Korea’s National Assembly Speaker Chung Ui-hwa is expected to meet with Prime Minister Shinzo Abe on a visit to Japan next month amid a recent increase in exchanges between high-level politicians from the two nations.

Chung, a five-term lawmaker, is scheduled to visit Japan for three days starting Oct. 26. According to diplomatic sources from both countries, he is expected to meet with Japan’s ruling and opposition party leaders, including Bunmei Ibuki, the speaker of the House of Representatives, and Masaaki Yamazaki, the president of the upper house of the National Diet.

Chung’s trip makes him the highest-ranking official from the current administration so far to visit Tokyo since the inception of the Park Geun-hye government.

Several international leadership summits are scheduled this fall, with considerable interest in what sort of message is conveyed between Korea and Japan’s leadership and if it could pave the way for a bilateral summit.

Last Friday, former Japanese Prime Minister Yoshiro Mori delivered a handwritten letter from Abe in a rare meeting with President Park Geun-hye at the Blue House.

In the letter, Abe proposed meeting with Park, saying that he looked forward to meeting her at international conferences in the coming months.

“Since Prime Minister Mori’s visited Korea on Sept. 19 and delivered a handwritten letter from Prime Minister Abe to President Park, there is a likelihood that speaker Chung will bring a handwritten reply from Park to Abe.”

Chung was invited to Tokyo by Ibuki, who became speaker of the Japanese lower house in December 2012.

He initially sent an invitation to Chung at the end of last month, requesting a meeting with leaders from Korea and Japan’s legislatures to “make a breakthrough in the improvement of Korea-Japan relations.”

Ibuki previously served as education minister during Abe’s first term as prime minister in 2006 and secretary general of the Liberal Democratic Party from 2007 to 2008.

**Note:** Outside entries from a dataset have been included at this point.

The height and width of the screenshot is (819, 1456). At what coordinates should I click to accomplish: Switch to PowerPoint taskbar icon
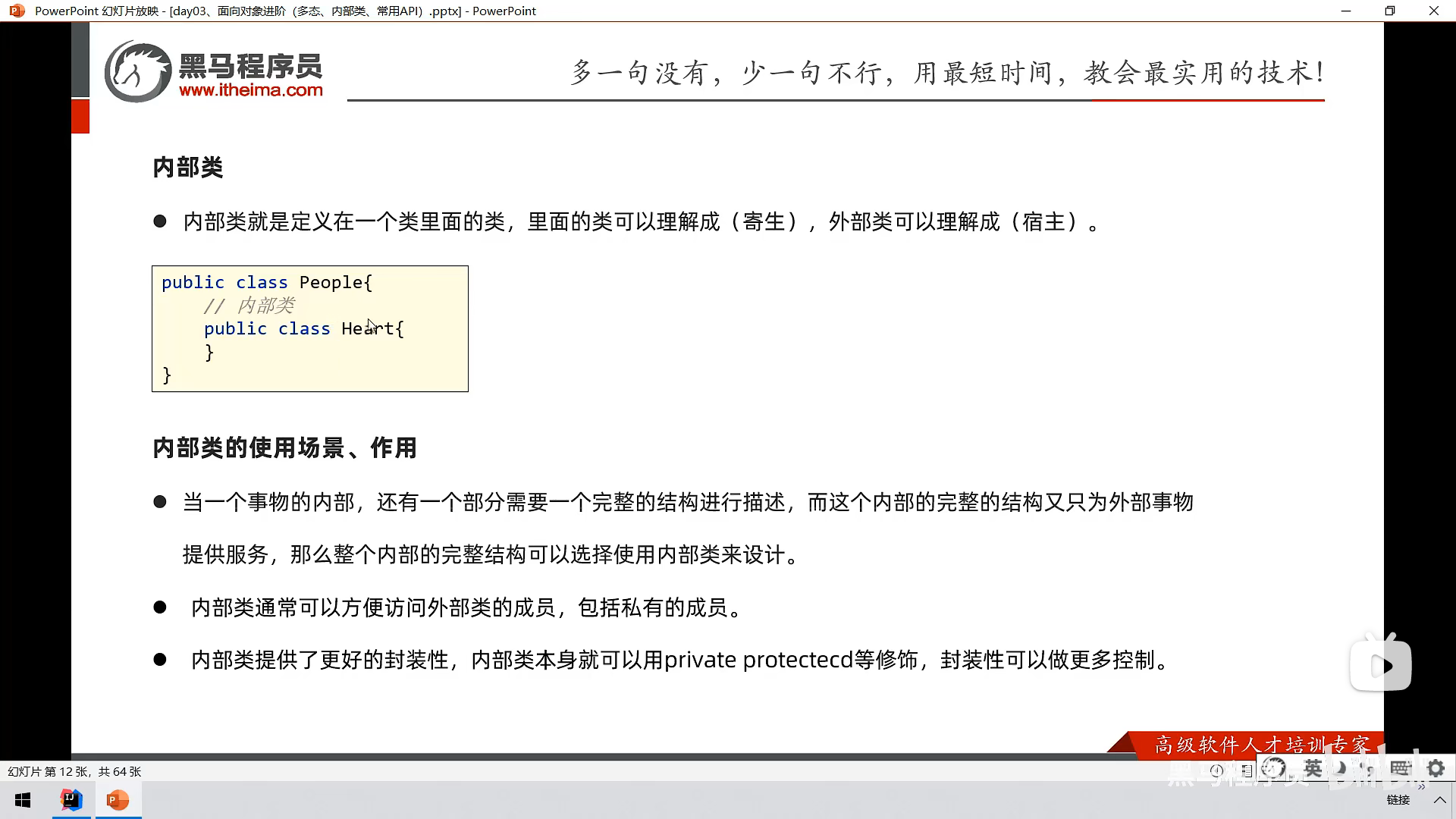[x=118, y=800]
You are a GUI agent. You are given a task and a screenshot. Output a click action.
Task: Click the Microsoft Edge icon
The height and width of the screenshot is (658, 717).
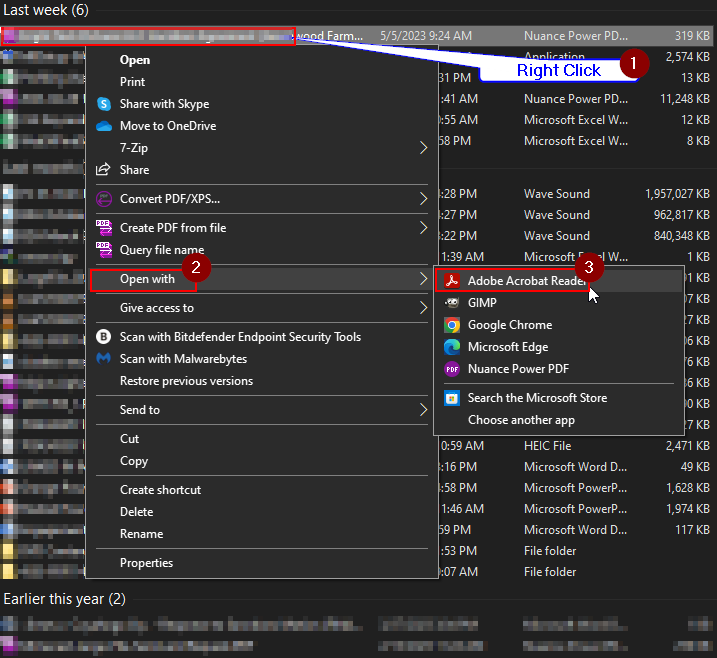pyautogui.click(x=452, y=347)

Chung’s visit to Japan will have symbolic significance at a time when diplomatic ties between the two nations have remained frigid over historical and territorial disputes.

The last meeting between Korea and Japan’s leadership involved President Lee Myung-bak and Prime Minister Noda Yoshihiko in December 2011 in Kyoto.

A National Assembly speaker officially visited Japan last in 2010, when then-speaker Park Hee-tae met with then-Prime Minister Kan Naoto.

Officials from Korea and Japan are expected to attend a number of international conferences in November, including the Asia-Pacific Economic Cooperation (APEC) conference in Beijing and the G-20 summit in Brisbane, Australia.

Japanese Foreign Minister Fumio Kishida is currently seeking talks with Foreign Minister Yun Byung-se, which are in the final stages of approval, Japanese media reported yesterday. Korean officials said yesterday they are still in the process of negotiating a meeting.